Parents will enjoy a short history of Sikeston in the late 1800s and early 1900s, she said.
Also at each meeting, Thompson will add to a pictorial banner complete with blurbs on the history of Sikeston.
For example, this month will begin the first portion which will represent Sikeston as a swamp area complete with a swamp scene and animals.
"We'll have as close as we can as to what it looked like and the growth of the Sikeston area -- from Benton and south. What it looked like then is relative to what Mingo (Wildlife Refuge in Puxico) looks like," Thompson said.
When the swamp was drained, it was the largest drainage project attempted at that time. The project took from 1909 to 1926 and cost $11 million.
"It turned some half a million acres of soupy, cypress forest into some of the state's most fertile agricultural land," Thompson said. "It was a major endeavor which is why it took so long to clear it."
Next children will learn about the Cairo and Fulton Railway Co. which Sikeston was included in around 1860, Thompson said.
"The trains played a big part in the Civil War, but in the early 1900s, Sikeston was also one of the main lines that carried grains, cotton and items produced from the richest farmland in the world," Thompson said.
A picture of the railroad will be added to the banner and children will be able to add pictures of the crops to the train.
"The train will go into the third banner and will have little facts and things about the Civil War, which will be our next topic. It goes into how Civil War soldiers fought over the Sikeston railroad," Thompson said.
The final topic for the series about Sikeston will be weather.
"We'll talk about the different things that happened in that time. For example, in 1937, Sikeston was flooded. In 1986, a tornado hit Sikeston and destroyed 100 homes, and of course the ice storm in 2009," Thompson said.
Thompson said she got the idea for incorporating Sikeston's birthday in family nights from library director, Sue Tangeman, who's also on the planning committee for the city's sesquicentennial events and historical timeline.
To prepare for the programs, Thompson said she gathered information from the Internet, Sikeston Depot Museum, local historians and from books authored by local residents including "Sikeston Pictorial History," "History of Scott County," "Matthews: The Historic Adventures of a Pioneer Family" by Edward C. "Ned" Matthews III and "As I Remember It" by the late Helen Reuber.
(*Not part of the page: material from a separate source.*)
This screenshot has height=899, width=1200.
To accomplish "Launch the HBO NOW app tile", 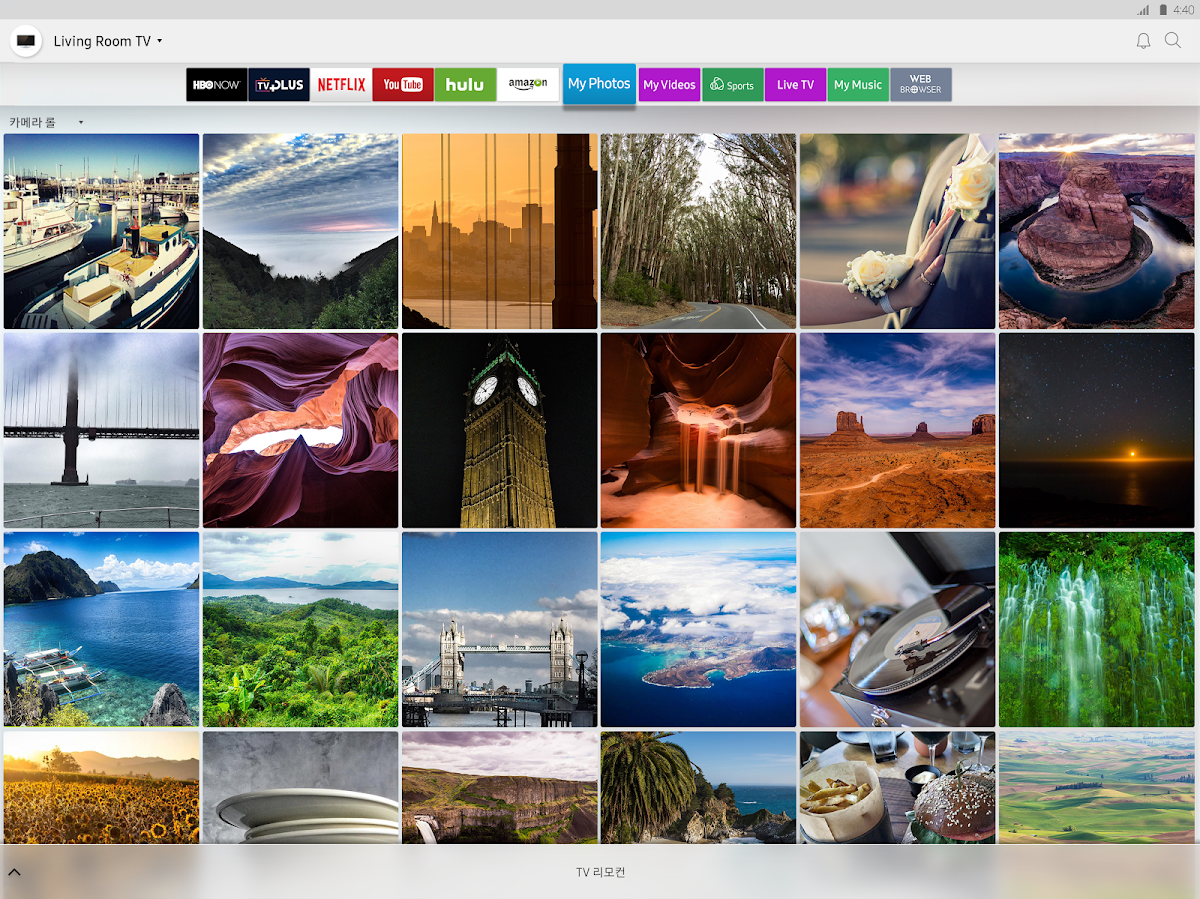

"It was so wonderful because I'm not an original Sikestonian. I learned so much," Thompson said.
Thompson is also planning a birthday party for Wednesday's preschool story time, which is for children ages 2 to 5.
"I'm going to make a big cake and read some stories," Thompson said.
And this year's Mother-Daughter Tea, set for May 2 at the library, will also feature a birthday theme, Thompson said.
She's also slated to present programs for some of the local schools, such as Lee Hunter Elementary, Southeast Elementary and St. Francis Xavier School in Sikeston.
Thompson said she'll be visiting with first through third graders at St. Francis Xavier School and exploring more of Sikeston's history.
"We're making a pictorial history of some of the older houses in Sikeston," Thompson said.
While it's difficult to teach children all of Sikeston's history, the important thing is to make whatever lessons told fun and interesting. That's the key, Thompson said.
"If it's big and colorful and hands-on, they learn and will retain it."